Micro- and nanoplastics (MPs and NPs) are pervasive environmental pollutants detected in aquatic ecosystems, with emerging evidence suggesting their presence in airborne particles generated by water body motion. Inhalation exposure to airborne MPs and NPs remains understudied despite documented links between occupational exposure to these particles and adverse respiratory outcomes, including airway inflammation, oxidative stress, and chronic respiratory diseases. This study explored the effects of acute NP exposure on a fully differentiated 3D human airway epithelial model derived from 14 healthy donors. Airway epithelium was exposed to aerosolized 50 nm polystyrene NPs at concentrations ranging from 2.5 to 2500 µg/mL for three minutes per day over three days. Functional assays revealed no significant alterations in tissue integrity, cell survival, mucociliary clearance, or cilia beat frequency, suggesting intact epithelial function post-exposure. However, cytokine and chemokine profiling identified a significant five-fold increase in CCL3 (MIP-1α), a neutrophilic chemoattractant, in NP-exposed samples compared to controls. This was corroborated by increased neutrophil chemotaxis in response to conditioned media from NP-exposed tissues, indicating a pro-inflammatory neutrophilic response. Conversely, levels of interleukins (IL-21, IL-2, IL-15), CXCL10, and TGF-β were significantly reduced, suggesting immunomodulatory effects that may impair adaptive immune responses and tissue repair mechanisms. These findings demonstrate that short-term exposure to NP-containing aerosols induces a distinct pro-inflammatory response in airway epithelium, characterized by enhanced neutrophil recruitment and reduced secretion of key immune modulators. These findings underscore the potential for aerosolized NPs to induce oxidative and inflammatory stress, raising concerns about their long-term impact on respiratory health and redox regulation.

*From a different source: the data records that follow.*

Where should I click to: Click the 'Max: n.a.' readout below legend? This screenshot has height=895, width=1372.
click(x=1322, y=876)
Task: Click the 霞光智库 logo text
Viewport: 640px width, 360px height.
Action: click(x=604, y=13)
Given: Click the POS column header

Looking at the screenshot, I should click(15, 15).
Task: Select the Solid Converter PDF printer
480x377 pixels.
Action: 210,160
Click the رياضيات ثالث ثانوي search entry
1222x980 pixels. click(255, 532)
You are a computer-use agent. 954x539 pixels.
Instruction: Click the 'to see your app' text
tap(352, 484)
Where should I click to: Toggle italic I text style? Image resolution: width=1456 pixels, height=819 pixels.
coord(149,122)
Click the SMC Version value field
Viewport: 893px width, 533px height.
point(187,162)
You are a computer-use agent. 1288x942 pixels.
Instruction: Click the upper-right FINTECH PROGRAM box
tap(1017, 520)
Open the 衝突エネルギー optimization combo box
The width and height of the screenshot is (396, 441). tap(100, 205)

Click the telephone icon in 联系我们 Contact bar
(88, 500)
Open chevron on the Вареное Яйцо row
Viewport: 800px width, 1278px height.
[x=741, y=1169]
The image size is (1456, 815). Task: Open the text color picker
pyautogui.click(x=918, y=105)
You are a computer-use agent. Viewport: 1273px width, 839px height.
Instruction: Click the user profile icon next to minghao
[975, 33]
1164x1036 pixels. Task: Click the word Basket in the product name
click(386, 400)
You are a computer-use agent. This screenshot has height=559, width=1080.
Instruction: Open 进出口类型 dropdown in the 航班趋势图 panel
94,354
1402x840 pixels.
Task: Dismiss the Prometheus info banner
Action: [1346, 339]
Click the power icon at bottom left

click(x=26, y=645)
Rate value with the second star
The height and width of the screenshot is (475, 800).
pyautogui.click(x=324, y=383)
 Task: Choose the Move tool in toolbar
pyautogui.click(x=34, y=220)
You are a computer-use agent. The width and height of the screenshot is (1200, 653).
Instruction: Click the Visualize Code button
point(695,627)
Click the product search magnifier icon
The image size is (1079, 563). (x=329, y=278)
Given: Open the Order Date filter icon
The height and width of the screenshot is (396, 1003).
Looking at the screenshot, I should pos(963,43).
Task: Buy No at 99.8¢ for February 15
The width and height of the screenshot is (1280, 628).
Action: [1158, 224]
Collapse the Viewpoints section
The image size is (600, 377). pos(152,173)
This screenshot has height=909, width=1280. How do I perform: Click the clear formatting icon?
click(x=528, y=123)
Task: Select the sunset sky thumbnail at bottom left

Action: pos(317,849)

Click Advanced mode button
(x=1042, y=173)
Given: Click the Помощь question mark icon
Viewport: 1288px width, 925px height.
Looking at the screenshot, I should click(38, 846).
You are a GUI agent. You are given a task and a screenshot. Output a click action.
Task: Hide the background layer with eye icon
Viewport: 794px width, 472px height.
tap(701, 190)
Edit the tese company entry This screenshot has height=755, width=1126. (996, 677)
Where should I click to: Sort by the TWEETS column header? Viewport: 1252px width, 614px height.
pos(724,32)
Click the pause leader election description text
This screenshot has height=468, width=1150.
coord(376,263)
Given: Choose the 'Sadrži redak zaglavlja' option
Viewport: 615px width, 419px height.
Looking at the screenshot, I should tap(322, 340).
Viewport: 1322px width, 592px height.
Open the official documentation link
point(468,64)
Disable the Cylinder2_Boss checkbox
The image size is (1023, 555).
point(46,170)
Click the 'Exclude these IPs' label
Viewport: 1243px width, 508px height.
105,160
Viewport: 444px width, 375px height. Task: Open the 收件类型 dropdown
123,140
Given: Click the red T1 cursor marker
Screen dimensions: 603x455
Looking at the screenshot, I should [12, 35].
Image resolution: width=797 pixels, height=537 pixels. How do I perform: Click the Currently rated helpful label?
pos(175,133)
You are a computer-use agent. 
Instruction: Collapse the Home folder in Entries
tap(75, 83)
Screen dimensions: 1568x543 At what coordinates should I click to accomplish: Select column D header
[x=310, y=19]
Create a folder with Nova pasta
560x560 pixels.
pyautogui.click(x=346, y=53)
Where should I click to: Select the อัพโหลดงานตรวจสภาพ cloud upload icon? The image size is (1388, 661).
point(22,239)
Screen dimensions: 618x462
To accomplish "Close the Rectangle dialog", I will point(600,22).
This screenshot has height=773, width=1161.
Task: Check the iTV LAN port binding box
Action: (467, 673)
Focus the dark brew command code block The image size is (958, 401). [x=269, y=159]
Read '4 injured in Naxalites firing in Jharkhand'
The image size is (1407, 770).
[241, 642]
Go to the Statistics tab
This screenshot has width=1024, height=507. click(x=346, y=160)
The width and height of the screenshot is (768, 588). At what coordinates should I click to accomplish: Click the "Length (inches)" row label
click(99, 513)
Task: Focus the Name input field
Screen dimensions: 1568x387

微塑料和纳米塑料(MPs和NPs)是在水生生态系统中检测到的普遍存在的环境污染物,越来越多的证据表明它们存在于水体运动产生的空气中的颗粒物中。尽管有记录表明职业接触这些颗粒物与不良呼吸结果之间存在联系,包括气道炎症、氧化应激和慢性呼吸道疾病,但对空气中MPs和NPs的吸入暴露仍未得到充分研究。本研究探讨了急性NP暴露对源自14名健康供体的完全分化的3D人呼吸道上皮模型的影响。呼吸道上皮每天暴露于浓度范围为2.5至2500μg/mL的雾化50nm聚苯乙烯NP中,持续三天,每天三分钟。功能测定显示组织完整性、细胞存活、黏液纤毛清除或纤毛摆动频率没有显著变化,表明暴露后上皮功能完好。然而,细胞因子和趋化因子分析发现,与对照组相比,NP暴露样本中嗜中性粒细胞趋化因子CCL3(MIP-1α)显著增加了五倍。NP暴露组织的条件培养基诱导的嗜中性粒细胞趋化性增加证实了这一点,表明存在促炎性嗜中性粒细胞反应。相反,白细胞介素(IL-21、IL-2、IL-15)、CXCL10和TGF-β的水平显著降低,表明免疫调节作用可能损害适应性免疫反应和组织修复机制。这些发现表明,短期暴露于含NP的气溶胶会在呼吸道上皮中诱导明显的促炎反应,其特征是嗜中性粒细胞募集增加和关键免疫调节剂的分泌减少。这些发现强调了气溶胶化NP诱导氧化和炎症应激的可能性,引发了人们对其对呼吸健康和氧化还原调节的长期影响的担忧。